Industry participants are now divided about the proposal, which was approved by the European Parliament in April this year. The plan was amended, however, as MEPs thwarted the European Commission’s plan to cut back on other budgets to fund the European Fund for Strategic Investments.
Kling believes that the proposal to inject additional financing into the fund via the EIB brings more money and more competition into the mix, without necessarily easing bureaucratic EU submission hurdles. In fact, it does not help investors as it floods the market with liquidity. “In my opinion there is a huge amount of liquidity supported by institutional investors for infrastructure projects. And you have the European Investment Bank and normal business banks which are all sitting on a big crowd of money that they want to invest. This is a bureaucracy issue, a planning issue, not a liquidity or financing bottleneck,” he argues.
“We have lots of institutional investors who have a lot of capital at their disposal and they are suffering from a shortage of new investment opportunities. I don’t think the Juncker Plan or other plans will change that in the short term but they will help address this in the longer term. Institutions have capital to deploy now”
Kling believes that Juncker’s plan can work, but it is not without its challenges, and the liquidity issue is one of them. “On the one hand, there are the people who work in the public sector who try to realise the projects in their usual manner, and on the other side there is money that comes from the EIB and over floods the market with liquidity. And so there are no opportunities for institutional investors from both angles.”

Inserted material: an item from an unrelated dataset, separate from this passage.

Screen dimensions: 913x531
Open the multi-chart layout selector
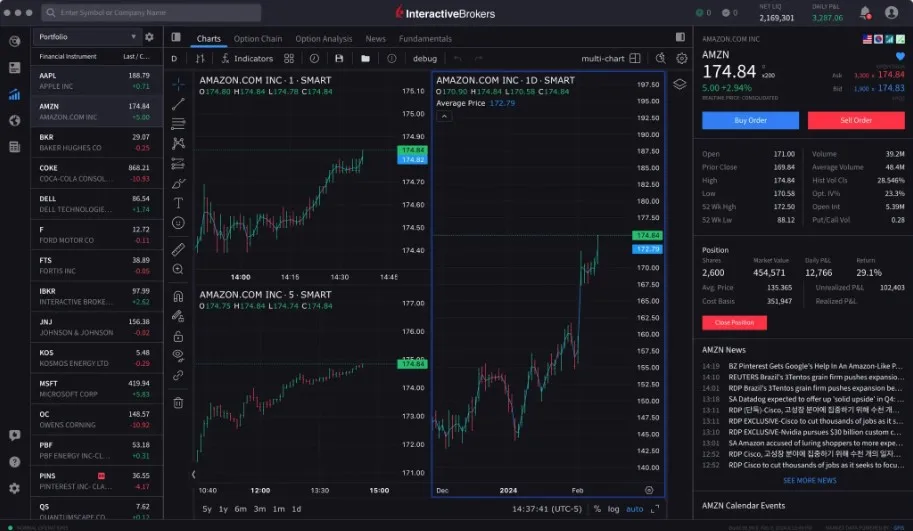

Giles Frost, CEO of Amber Infrastructure, points out that while the Juncker Plan will provide benefits over the long term, it is not a short-term fix. “In the short term we have an imbalance. We have lots of institutional investors who have a lot of capital at their disposal and they are suffering from a shortage of new investment opportunities. I don’t think the Juncker Plan or other plans will change that in the short term but they will help address this in the longer term. Institutions have capital to deploy now.”

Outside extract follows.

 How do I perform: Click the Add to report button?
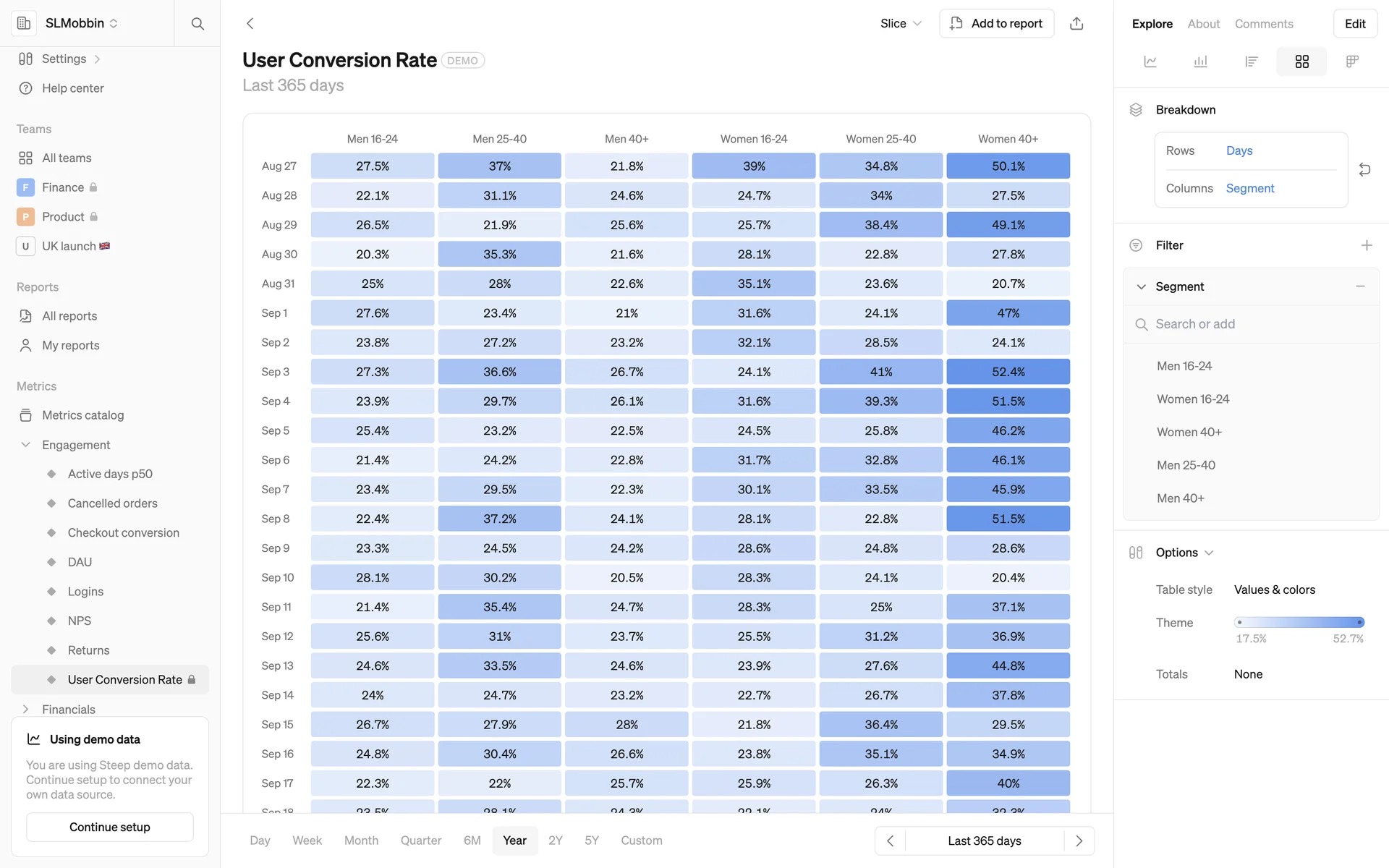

The impact of the Juncker Plan will not be felt for some time. “It is incredibly easy for politicians to make speeches about infrastructure, but the problem is that infrastructure assets take a long time to make happen,” says Frost. “A big infrastructure project can easily take a decade or more from being thought of to being actually realised. Infrastructure tends not to be a quick fix. I don’t think the Juncker’s speech is going to fix things or result in things happening much more quickly. But, more positively, the trend is established and the fact that politicians and investors want more infrastructure is a positive for the sector.”
Ubhi says it is too early to tell exactly how the market will react to the proposals. “The spirit behind the Juncker Plan is welcomed, because infrastructure can play a key role in helping to drive and support the economic recovery in Europe, as well as long-term growth. However the plan’s actual implementation is still at the very early stage.”
He believes there needs to be more focus on developing opportunities for investors, and in creating harmonisation across different European countries. “A key challenge that needs to be addressed is to have a clear and visible pipeline of new, investable infrastructure projects across Europe for investors to consider. It would also be helpful to have a greater degree of stability and predictability and certainty in the political and regulatory frameworks around infrastructure assets, and also greater co-ordination in terms of infrastructure policy across countries, particularly for investors outside of Europe that are less familiar with the region. Improvements in these areas are also likely to help the flow of institutional capital into infrastructure in Europe, which is one of the main objectives of the plan.”